Stored data entries:
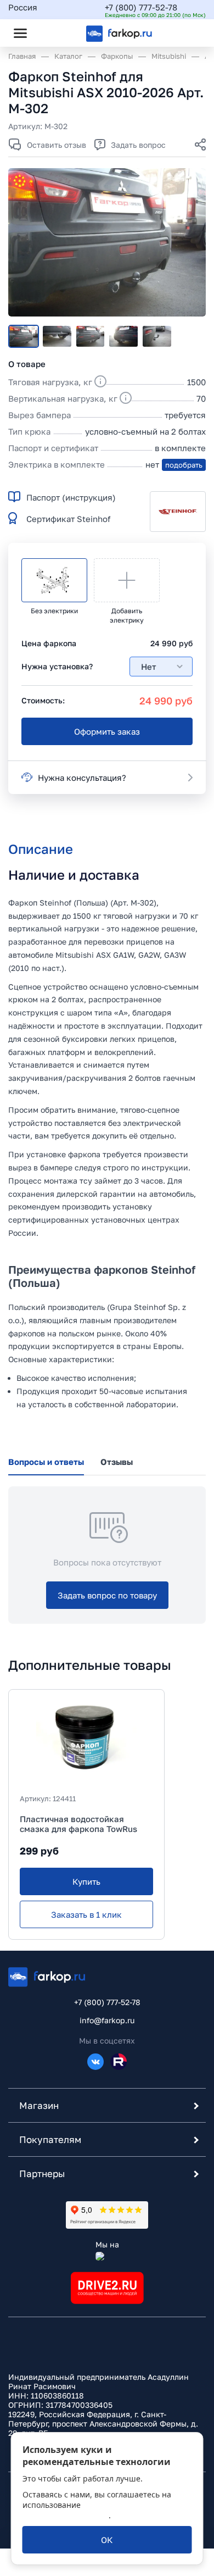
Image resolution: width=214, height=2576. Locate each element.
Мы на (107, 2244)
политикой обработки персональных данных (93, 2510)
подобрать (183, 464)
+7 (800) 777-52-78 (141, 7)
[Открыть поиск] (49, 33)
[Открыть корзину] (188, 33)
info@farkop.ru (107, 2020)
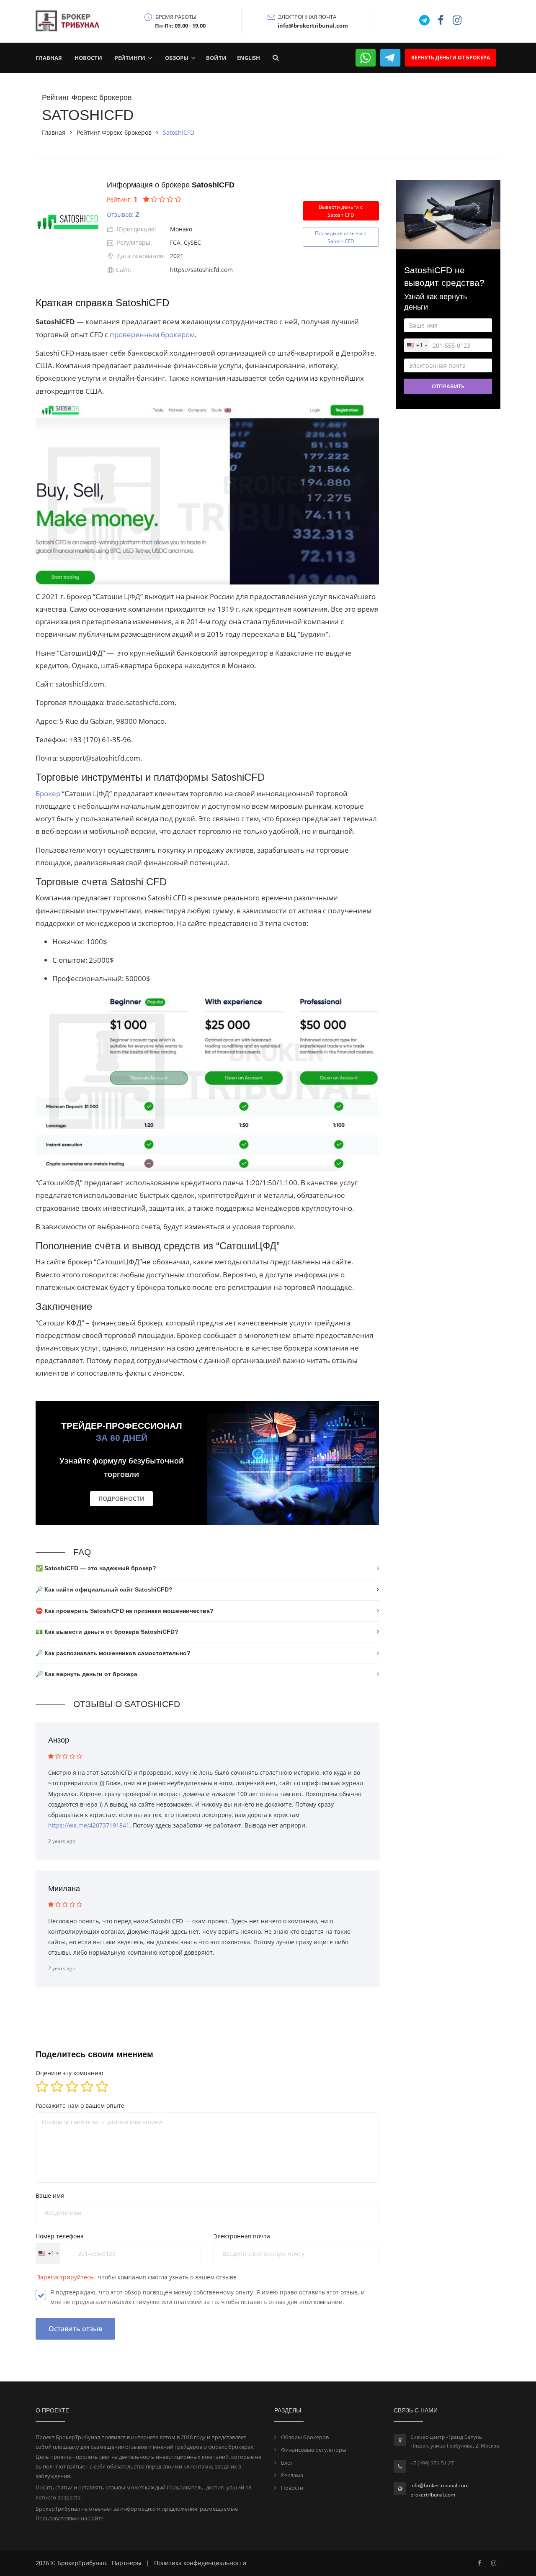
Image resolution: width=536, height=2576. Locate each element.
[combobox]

DIRECTIONS
Print exactly the line containing "777-52-78 (141, 7)" and every line after it through the final line above, and leave all pictures out.

SOLUTION BELOW
+7 (800) 777-52-78 (141, 7)
[Открыть поиск] (49, 33)
[Открыть корзину] (188, 33)
info@farkop.ru (107, 2020)
Image resolution: width=536, height=2576. Locate each element.
[combobox]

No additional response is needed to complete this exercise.